O desastre na Venezuela se agrava com a confirmação da tragédia: mil setecentos e cinquenta mortos confirmados após o recente terremoto. O regime chavista oficializou nesta segunda-feira (29) os números alarmantes de cinco mil feridos e quinze mil desalojados, vítimas diretas dos tremores que sacudiram o país em 24 de junho.

Segundo a Revista Oeste, esses dados oficiais foram apresentados pelo presidente da Assembleia Nacional venezuelana, Jorge Rodríguez – irmão da ditadora interina Delcy Rodriguez –, evidenciando uma gestão caótica e sem controle diante do desastre natural. A ONU projeta que até cinquenta mil pessoas ainda estejam desaparecidas; um número potencialmente devastador que pode elevar drasticamente o balanço final das vítimas conforme as equipes de resgate avançam em áreas remotas, com pouca assistência governamental efetiva.

A sequência sísmica foi marcada por 609 réplicas, incluindo um tremor significativo às 7h01 da manhã, com magnitude 4,2 que não causou novos danos graves – mas sim reforçou a fragilidade do país e o descompasso na resposta das autoridades. O relatório oficial aponta para a destruição de mil ochocentocinquenta edifícios, sendo cento e oitentnove completamente demolidos em La Guaira e Caracas, expondo a precariedade da infraestrutura venezuelana sob governos que priorizaram interesses políticos acima do bem-estar popular.

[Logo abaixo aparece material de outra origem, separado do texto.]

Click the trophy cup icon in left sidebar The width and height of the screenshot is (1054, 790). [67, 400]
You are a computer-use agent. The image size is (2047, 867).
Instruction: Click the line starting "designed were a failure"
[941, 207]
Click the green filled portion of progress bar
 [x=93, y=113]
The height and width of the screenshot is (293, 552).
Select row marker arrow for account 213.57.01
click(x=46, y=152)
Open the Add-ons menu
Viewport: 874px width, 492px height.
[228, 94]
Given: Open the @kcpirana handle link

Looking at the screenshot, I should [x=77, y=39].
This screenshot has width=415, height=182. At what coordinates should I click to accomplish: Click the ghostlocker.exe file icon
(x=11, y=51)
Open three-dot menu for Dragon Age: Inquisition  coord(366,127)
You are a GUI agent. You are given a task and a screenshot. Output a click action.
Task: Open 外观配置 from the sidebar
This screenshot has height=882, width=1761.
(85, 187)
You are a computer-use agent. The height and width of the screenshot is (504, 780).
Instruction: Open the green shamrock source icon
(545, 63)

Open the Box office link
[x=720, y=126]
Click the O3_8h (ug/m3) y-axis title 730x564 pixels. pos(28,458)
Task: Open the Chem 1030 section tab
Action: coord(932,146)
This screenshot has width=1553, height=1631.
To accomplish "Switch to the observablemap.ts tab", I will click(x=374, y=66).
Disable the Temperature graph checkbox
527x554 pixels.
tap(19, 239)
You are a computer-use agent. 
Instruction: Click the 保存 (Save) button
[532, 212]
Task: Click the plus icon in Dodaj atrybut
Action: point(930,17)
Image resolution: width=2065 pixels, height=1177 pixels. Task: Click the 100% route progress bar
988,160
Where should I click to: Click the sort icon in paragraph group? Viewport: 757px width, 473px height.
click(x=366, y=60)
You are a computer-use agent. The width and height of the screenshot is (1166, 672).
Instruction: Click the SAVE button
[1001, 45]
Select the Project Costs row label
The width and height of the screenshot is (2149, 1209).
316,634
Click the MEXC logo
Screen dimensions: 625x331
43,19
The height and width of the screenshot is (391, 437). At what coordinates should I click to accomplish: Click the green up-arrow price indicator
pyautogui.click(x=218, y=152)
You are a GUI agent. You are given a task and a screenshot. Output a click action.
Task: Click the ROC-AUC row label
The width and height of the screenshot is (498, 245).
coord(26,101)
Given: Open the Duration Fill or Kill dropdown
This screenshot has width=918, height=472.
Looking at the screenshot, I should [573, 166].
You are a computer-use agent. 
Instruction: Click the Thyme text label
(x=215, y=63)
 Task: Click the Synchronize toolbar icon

Apesar dos esforços internacionais – com apoio de vinte quatro nações enviando ajuda humanitária (incluindo mais de quinhentas toneladas em suprimentos e oitossete equipes caninas) –, comunidades inteiras, como as da região montanhosa de El Junquito a 33 quilômetros de Caracas, estão sofrendo pela demora no recebimento do auxílio federal. Relatos indicam que moradores improvisaram sua própria ajuda humanitária devido à ineficiência e ao descaso demonstrados pelo governo em atender às necessidades básicas das vítimas, expondo as falhas da administração chavista diante de uma crise sanitária e de emergência extrema.